* _What to work on_
Transcribe exactly, and without pictures, only the lines from the one bearing "Given: Open the" through the final line of the data below.
┌────────
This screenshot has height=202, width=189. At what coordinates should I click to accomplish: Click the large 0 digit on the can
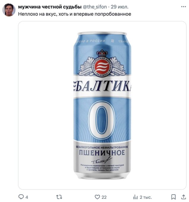tap(102, 120)
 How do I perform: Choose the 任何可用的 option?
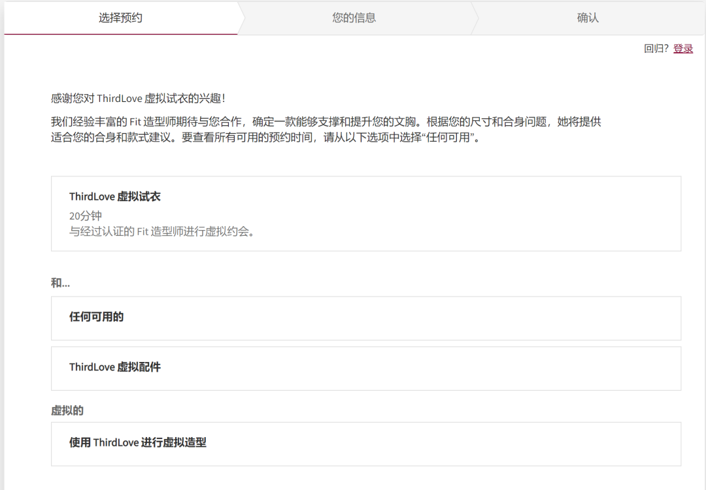[x=97, y=317]
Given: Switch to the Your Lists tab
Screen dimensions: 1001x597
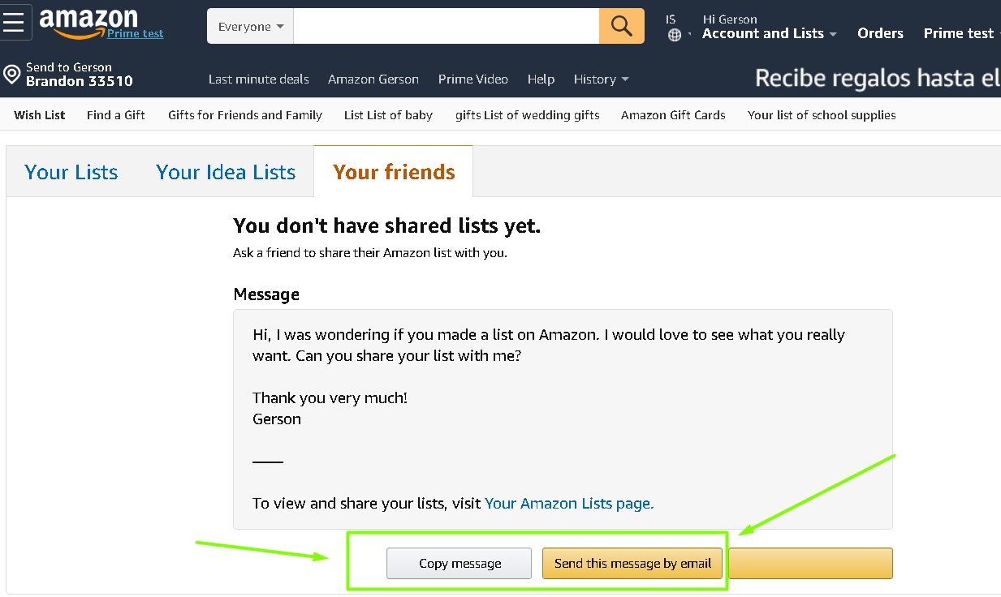Looking at the screenshot, I should (71, 172).
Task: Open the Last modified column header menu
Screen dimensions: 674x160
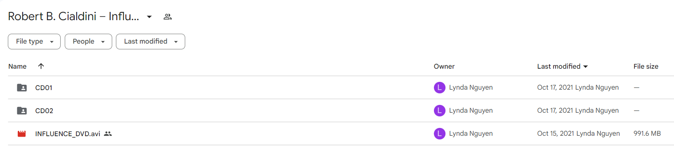Action: point(562,66)
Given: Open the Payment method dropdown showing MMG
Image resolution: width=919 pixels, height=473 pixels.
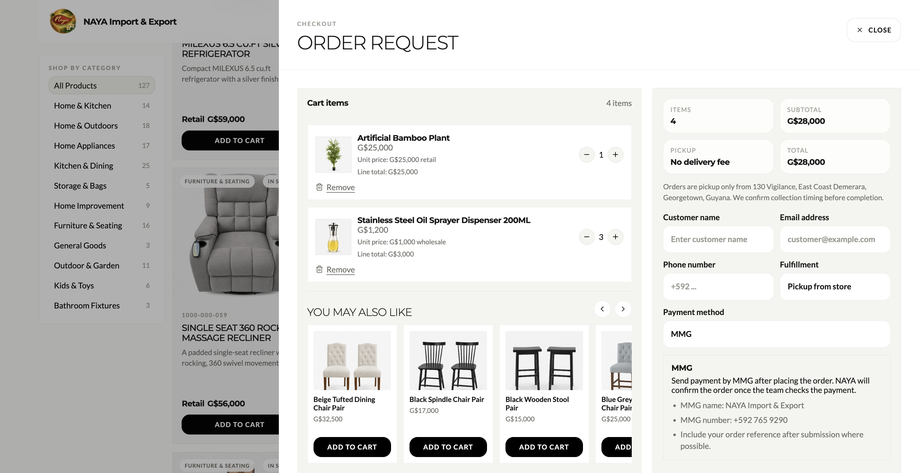Looking at the screenshot, I should pos(776,334).
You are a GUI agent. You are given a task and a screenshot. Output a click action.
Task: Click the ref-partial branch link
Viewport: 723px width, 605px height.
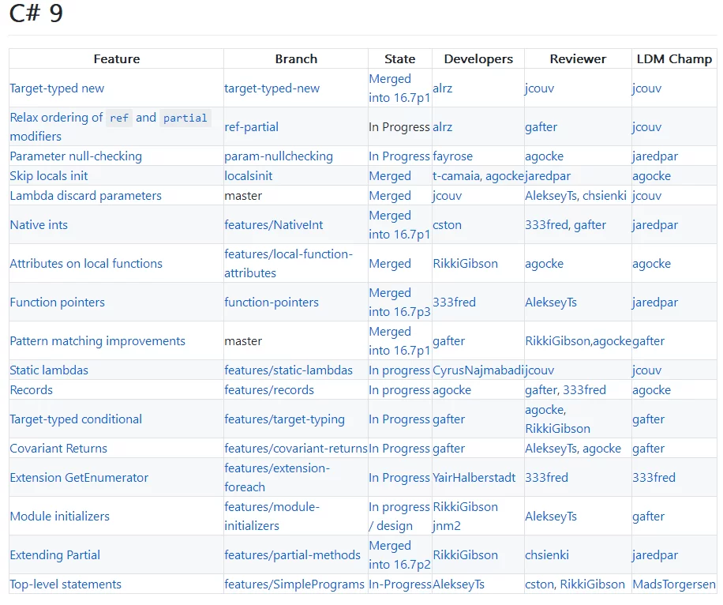pos(251,127)
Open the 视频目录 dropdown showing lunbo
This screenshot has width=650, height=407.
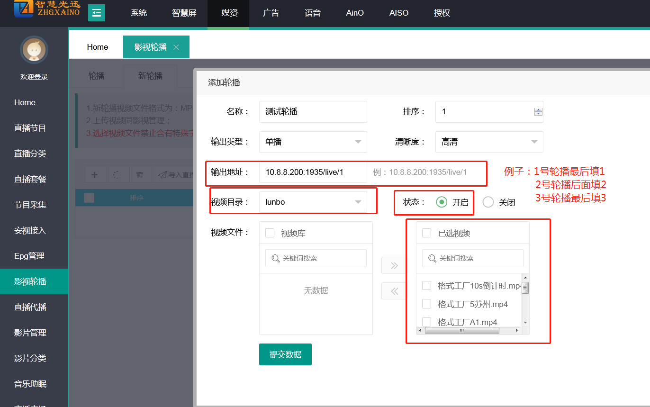(313, 202)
└────────
* _Written solution_
Given: Open the Payment method dropdown showing MMG
Image resolution: width=919 pixels, height=473 pixels.
Looking at the screenshot, I should pos(776,334).
You are a GUI agent. You are given a task and a screenshot. Output a click action.
Task: Click the ref-partial branch link
Viewport: 723px width, 605px height.
pos(251,127)
Open the 视频目录 dropdown showing lunbo
This screenshot has width=650, height=407.
(313, 202)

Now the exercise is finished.